» AIM OF THE EXERCISE: For the entries below, report every line that includes the word "كهربائي".

[RAW DATA Boundary: Start]

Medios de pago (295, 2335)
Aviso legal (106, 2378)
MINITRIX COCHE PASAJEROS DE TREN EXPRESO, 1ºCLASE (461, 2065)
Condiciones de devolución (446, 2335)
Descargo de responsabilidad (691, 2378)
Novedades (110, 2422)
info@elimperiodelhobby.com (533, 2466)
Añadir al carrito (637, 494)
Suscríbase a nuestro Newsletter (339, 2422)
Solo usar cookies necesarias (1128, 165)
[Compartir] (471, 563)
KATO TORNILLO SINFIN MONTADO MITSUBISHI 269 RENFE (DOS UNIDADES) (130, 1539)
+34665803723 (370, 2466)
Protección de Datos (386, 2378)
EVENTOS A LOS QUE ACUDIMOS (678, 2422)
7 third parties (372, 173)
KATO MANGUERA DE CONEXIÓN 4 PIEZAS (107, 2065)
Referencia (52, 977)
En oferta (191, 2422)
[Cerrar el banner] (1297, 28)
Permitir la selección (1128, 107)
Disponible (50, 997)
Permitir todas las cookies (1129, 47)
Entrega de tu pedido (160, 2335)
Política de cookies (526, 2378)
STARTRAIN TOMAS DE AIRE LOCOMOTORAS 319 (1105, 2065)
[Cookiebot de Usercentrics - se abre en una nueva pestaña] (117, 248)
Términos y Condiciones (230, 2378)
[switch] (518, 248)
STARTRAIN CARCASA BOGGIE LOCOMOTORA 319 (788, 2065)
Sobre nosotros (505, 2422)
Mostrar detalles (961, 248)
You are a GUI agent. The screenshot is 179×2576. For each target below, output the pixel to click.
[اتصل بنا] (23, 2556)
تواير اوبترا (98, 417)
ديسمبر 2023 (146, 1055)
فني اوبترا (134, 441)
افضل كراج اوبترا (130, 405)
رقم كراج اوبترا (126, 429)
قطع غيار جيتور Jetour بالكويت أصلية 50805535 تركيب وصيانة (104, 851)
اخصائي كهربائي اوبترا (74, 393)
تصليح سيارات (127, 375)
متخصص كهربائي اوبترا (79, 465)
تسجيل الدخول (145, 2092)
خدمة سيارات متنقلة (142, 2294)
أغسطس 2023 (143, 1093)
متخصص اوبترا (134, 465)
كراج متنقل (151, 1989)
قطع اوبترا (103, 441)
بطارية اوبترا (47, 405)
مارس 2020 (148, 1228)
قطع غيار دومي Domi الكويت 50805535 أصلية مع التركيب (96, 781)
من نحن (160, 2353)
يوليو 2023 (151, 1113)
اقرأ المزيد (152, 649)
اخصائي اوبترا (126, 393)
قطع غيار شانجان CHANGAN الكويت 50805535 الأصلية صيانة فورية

[RAW DATA Boundary: End]

» RESPONSE TO THE TASK:
اخصائي كهربائي اوبترا (74, 393)
متخصص كهربائي اوبترا (79, 465)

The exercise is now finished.